山田くんを大学生にして顔をグシャッてして、品も捨てさせちゃった感じ。
でもこの人、俺が真冬なのに顔扇いでたから、具合が悪いんじゃないかって心配してくれたのかも。
なのにそんな言い方、良くないよね。
そう思って、一応の愛想笑いで応える。
「あの、お構いなく。連れがいますので」
「ツレって女の子?なら、オレッちも男友達と来てるからさぁ、一緒に遊ばない?てか君、もしかしてノーメイク?にしちゃあ、ちょーキレーだよねー」
オレッち、って………
いやいや、問題は“オレッち”じゃない。
俺………もしかして、女の子だと勘違いされてないか…!?
これってもしかして、さっきまで山田くん達に女装させられてた所為じゃないのか!?
も~~っ!こんな所に女装の弊害が!!!
「女の子じゃないです。彼氏を待ってます」
「ええ?じゃあ、カレシさんとオレと、どっちがカッコイイ?」
「彼氏です!」
なん…だこの失礼な男は…!
俺男だし、彼氏と来てるって言ってんじゃん!
大体どの面下げて、斗織とお前如きを比べさせようとしてんだよ、おこがましいわ!
俺より目線は上だけど、肩位置変わんないし、股の位置なんて俺よりも5cm以上低いじゃん!

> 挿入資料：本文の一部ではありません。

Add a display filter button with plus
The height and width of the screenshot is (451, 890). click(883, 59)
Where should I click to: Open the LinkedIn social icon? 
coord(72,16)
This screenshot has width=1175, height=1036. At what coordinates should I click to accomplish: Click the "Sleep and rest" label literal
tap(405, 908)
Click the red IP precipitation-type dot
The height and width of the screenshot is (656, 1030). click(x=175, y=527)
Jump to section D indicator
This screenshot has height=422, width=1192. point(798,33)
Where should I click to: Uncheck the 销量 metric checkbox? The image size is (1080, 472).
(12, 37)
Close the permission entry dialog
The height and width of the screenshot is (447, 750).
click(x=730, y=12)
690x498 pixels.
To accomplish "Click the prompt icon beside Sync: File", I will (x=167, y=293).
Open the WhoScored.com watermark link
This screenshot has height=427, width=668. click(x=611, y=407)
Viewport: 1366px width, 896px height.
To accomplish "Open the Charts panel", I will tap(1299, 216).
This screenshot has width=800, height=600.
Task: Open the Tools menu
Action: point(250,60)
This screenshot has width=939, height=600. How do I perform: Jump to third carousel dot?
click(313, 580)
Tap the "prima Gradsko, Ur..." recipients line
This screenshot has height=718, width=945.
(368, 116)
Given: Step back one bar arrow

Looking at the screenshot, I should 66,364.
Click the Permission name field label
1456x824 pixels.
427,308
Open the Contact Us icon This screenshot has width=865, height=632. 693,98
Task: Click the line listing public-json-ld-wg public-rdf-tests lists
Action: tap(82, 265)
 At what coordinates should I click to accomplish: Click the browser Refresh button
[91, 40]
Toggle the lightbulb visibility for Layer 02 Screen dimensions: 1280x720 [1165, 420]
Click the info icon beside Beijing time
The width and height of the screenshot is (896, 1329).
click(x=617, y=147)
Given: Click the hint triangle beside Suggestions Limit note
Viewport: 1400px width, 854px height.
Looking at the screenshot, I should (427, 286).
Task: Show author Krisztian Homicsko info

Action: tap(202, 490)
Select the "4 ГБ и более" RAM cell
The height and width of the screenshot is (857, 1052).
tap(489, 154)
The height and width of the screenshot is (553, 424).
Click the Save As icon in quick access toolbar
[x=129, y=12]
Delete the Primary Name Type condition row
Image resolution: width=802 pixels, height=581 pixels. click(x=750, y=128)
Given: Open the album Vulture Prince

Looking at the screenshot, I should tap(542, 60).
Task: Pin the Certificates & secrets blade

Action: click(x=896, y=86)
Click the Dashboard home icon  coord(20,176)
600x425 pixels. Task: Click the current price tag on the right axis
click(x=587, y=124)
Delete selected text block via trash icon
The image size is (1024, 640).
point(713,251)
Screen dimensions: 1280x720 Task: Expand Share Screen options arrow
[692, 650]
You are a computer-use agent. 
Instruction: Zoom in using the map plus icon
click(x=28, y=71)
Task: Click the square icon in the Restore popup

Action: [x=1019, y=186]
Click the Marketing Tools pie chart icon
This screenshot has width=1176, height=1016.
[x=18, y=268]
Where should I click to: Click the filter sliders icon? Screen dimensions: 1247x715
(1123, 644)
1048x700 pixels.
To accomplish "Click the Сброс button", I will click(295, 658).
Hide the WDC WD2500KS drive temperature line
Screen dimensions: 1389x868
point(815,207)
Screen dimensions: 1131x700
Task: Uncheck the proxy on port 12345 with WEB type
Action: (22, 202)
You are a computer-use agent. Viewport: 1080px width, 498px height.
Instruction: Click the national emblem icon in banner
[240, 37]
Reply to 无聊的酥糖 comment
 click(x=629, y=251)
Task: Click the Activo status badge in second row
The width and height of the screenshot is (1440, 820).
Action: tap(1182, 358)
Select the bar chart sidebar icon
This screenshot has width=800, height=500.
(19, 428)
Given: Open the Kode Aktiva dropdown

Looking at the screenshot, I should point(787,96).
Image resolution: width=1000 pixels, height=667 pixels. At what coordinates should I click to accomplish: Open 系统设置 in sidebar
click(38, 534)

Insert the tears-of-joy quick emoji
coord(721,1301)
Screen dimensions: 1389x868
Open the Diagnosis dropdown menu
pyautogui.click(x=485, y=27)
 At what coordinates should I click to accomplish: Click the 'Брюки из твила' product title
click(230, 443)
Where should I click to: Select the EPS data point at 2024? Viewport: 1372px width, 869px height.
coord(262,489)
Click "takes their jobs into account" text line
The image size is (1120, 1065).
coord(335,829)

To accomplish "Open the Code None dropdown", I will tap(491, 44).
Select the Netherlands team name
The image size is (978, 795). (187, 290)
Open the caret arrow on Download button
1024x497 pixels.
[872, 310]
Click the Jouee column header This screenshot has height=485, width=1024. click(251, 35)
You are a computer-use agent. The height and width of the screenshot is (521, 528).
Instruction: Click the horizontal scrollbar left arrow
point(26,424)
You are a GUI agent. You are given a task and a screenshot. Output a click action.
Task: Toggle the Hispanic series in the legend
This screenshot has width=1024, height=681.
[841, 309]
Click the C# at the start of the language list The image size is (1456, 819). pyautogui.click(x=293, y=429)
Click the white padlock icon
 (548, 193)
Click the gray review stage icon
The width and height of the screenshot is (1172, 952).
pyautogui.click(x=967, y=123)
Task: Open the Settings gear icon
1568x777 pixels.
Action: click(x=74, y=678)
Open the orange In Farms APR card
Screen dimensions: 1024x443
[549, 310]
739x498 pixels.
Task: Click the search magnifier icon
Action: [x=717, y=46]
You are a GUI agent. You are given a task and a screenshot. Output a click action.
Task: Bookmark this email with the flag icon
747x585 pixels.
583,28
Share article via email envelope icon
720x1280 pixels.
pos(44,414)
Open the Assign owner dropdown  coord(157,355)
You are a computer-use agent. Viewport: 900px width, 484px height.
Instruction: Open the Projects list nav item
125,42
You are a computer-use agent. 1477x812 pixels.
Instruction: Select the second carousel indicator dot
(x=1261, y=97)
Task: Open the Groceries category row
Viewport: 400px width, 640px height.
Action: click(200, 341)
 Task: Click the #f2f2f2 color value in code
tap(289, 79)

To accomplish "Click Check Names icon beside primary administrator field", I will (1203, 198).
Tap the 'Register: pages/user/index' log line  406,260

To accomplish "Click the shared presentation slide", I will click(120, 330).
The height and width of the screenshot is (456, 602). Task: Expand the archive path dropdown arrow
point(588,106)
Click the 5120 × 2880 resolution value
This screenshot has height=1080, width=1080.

斗織は脚も長けりゃ顔は見上げるほど高いし、だからって顔サイズおっきい訳じゃないし、なんてったって男前! 滅茶苦茶かっこいいんだからな!
対してこの人は、ずっとヘラヘラしてるし、ジャケットは汚れてんのか元々そういう色なのか、なんだか汚い錆茶色だしさ。
「じゃあ、ツレに女の子もいるしさあ、一緒に…」
「一緒に?テメェ、俺のを何処に連れてくつもりだ?」
不意に、背後からグイッと強い力で抱き寄せられた。
「斗織!」
へへっ、俺の王子様が助けに来てくれた。
「へ、へぇ…、ああ、うん、カレシ カッコイイねー…」
ナンパの人の声が引き攣ってる。
かっこいいって、当たり前だろ。俺の斗織だもん。
「遼、待たせて悪かったな」
「ううんっ。来てくれてありがとう、王子様」
「はっ、なんだそりゃあ」
照れを隠すためか、小さく笑うと髪をクシャって掻きあげる。
堪らず下ろされてる方の腕にぎゅっと抱き着いた。
あーっ、もう、だめだよね、こんな街中で。
でも、好きがどんどん膨らんで溢れ出して止まらない。
斗織がカッコよすぎるのがいけないんだ!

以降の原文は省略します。